In primo luogo, occorre riflettere sulla diffusione dei problemi comuni di salute mentale rilevabili applicando strumenti di screening nella popolazione generale. Pur non essendo tout court riconducibile a un bisogno di natura sanitaria, il numero di soggetti con alta probabilità di presentare disturbi ansiosi e/o depressivi offre preziose informazioni sul grado di benessere/malessere della popolazione generale e ci consente di monitorare gli effetti sulla salute mentale di eventi e contingenze che riguardano l’intera comunità. A riprova di ciò si consideri la variazione rilevata tra la citata indagine Istat “Condizioni di salute e ricorso ai Servizi sanitari” del 2013 (anno in cui il Paese era attraversato in pieno dalla crisi economica) e la medesima indagine condotta nel 2005: in quest’ultima rilevazione la prevalenza stimata era pari a 12,5% (corrispondente a 4.588.089 persone della popolazione generale). In altri termini, negli anni della crisi ben 892.029 persone in più risultavano positive allo screening per problemi di salute mentale. A ciò non ha corrisposto, purtroppo, una maggiore attenzione agli interventi preventivi e di supporto cui ci richiamano le principali Agenzie sanitarie internazionali.

In secondo luogo, va sottolineata la sostanziale stabilità - nelle diverse indagini condotte - del numero di persone che riportano la presenza di disturbi psichiatrici. Si tratta di circa 2 milioni di soggetti, ai quali il sistema di cura per la salute mentale in Italia offre una risposta molto limitata. Se si considerano infatti i dati 2015 sull’attività dei Dipartimenti di Salute mentale del Ssn, si scopre che tra tutte le persone in contatto almeno una volta con i servizi di salute mentale, sono state 182.152 quelle che hanno ricevuto una diagnosi di depressione e 106.442 quelle per le quali è stata formulata una diagnosi di sindrome nevrotica o somatoforme.
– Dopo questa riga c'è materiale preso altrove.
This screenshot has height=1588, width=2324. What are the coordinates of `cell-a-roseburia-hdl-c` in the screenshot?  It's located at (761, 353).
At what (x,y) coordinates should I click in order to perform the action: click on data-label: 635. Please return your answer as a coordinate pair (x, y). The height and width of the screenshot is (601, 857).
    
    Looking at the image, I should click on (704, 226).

Complessivamente, quindi, i Dsm hanno visto 288.594 persone con questi specifici problemi, poco meno del 15% della popolazione che li riporta secondo le stime Istat. Evidentemente, molte persone vengono seguite unicamente dai medici di medicina generale, da altri servizi sanitari (ad es.: consultori, servizi di psicologia territoriali e/o ospedalieri) o da specialisti privati. Nella migliore delle ipotesi, ciò segnala l’assenza di una rete di connessioni reciproche tra i diversi settori del sistema di cura. Nella peggiore, questi dati pongono pesanti interrogativi sull’adeguatezza dell’offerta assistenziale, sulle barriere all’accesso, sulla reale capacità dei servizi pubblici di intercettare i disturbi psichiatrici comuni.

Crediamo che questi dati, e le informazioni che è possibile ricavarne, debbano divenire oggetto di riflessione e dibattito dal quale derivare decisioni di politica sanitaria volte a invertire il trend negativo e a superare quello che altrove abbiamo definito il “paradosso della salute mentale”, ossia la contrazione degli investimenti a fronte di un cospicuo aumento dei problemi di salute mentale nella popolazione.